Red Sauce over Moscow

(Sorry for another fast-food themed post - my last on this trip, I hope)

The first evening left time for little more than a quick jaunt over to Red Square before dark. I wanted to see if the Kremlin had been Disney-ified yet or not. The folks selling matryoshka dolls and other trinkets were at the Kremlin walls but had not breached the perimeter. Red square looked much as it had before, although now crowded with ice-cream cone eating lollygags and (religious?) fanatics screaming through bullhorns it had lost some of its solemnity. Lenin still lies in his tomb, the body of amazing 'peasant-under-glace' apparently immune to the passage of time. My wife will be glad to know they still deny access to anyone with a camera.

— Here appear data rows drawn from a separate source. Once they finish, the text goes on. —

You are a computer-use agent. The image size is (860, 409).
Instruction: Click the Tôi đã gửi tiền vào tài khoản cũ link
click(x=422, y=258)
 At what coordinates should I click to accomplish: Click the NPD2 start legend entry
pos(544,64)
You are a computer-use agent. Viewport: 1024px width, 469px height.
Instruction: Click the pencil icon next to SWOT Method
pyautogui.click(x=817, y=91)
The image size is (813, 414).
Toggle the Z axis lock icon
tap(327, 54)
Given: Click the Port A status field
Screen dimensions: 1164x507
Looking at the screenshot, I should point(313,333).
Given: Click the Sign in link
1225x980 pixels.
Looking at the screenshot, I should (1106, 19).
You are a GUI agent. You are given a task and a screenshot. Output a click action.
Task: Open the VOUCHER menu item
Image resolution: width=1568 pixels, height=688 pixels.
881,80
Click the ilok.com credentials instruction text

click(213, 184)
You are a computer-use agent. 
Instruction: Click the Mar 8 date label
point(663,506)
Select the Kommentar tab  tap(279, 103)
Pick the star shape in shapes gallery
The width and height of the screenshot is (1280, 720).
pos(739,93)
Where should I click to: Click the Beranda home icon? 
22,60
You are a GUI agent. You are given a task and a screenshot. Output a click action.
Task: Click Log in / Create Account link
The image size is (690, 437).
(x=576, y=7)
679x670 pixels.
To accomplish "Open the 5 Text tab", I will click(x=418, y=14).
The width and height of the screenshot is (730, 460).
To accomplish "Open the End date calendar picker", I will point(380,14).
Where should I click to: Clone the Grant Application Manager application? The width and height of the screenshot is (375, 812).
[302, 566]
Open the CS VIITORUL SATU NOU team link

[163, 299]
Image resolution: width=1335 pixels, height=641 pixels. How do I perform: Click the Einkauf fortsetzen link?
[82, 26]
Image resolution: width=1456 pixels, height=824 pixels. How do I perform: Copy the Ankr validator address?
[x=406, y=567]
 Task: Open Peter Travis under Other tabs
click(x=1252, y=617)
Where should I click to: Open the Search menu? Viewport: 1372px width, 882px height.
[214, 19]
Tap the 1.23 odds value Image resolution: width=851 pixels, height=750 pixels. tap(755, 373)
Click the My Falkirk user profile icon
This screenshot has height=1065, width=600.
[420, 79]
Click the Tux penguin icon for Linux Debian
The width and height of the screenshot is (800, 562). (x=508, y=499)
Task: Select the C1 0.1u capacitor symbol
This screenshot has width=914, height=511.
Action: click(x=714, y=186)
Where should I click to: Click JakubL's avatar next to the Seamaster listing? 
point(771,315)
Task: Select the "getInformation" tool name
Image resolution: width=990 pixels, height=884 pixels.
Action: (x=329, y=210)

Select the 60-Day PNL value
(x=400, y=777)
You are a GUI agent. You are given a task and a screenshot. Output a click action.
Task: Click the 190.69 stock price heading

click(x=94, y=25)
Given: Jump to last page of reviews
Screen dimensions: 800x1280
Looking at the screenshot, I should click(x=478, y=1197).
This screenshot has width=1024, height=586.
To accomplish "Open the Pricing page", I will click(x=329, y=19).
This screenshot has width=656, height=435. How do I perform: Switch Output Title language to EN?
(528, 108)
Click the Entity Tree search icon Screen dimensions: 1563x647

With darkness closing in fast, I hurried over to the eternal flame, memorial to the soldiers who died in the Great Patriotic War (aka WW II to us in the west), a moving, human-scaled remembrance, much more effective than the bloated, at once kitschy and sterile monstrosity of the Museum of the Great Patriotic War and Victory Park I was to visit the following day. As the light had failed utterly, I turned to head back to the hotel, whereupon I noticed a structure that had not drawn my attention earlier in my rush to get to the center of the old 'Evil Empire'. The low-slung building seemed to be the top level of some larger underground structure that looked suspiciously like a shopping mall. The businesses visible at street level were (of course) McDonald's, with its royalist sidekick the Burger King tagging along just around the corner, and then another nod to the patriarchy, Sushi King, which I think is a local place, and finally, the ultimate kick in the throat to any dreams of socialist utopia - Sbarro.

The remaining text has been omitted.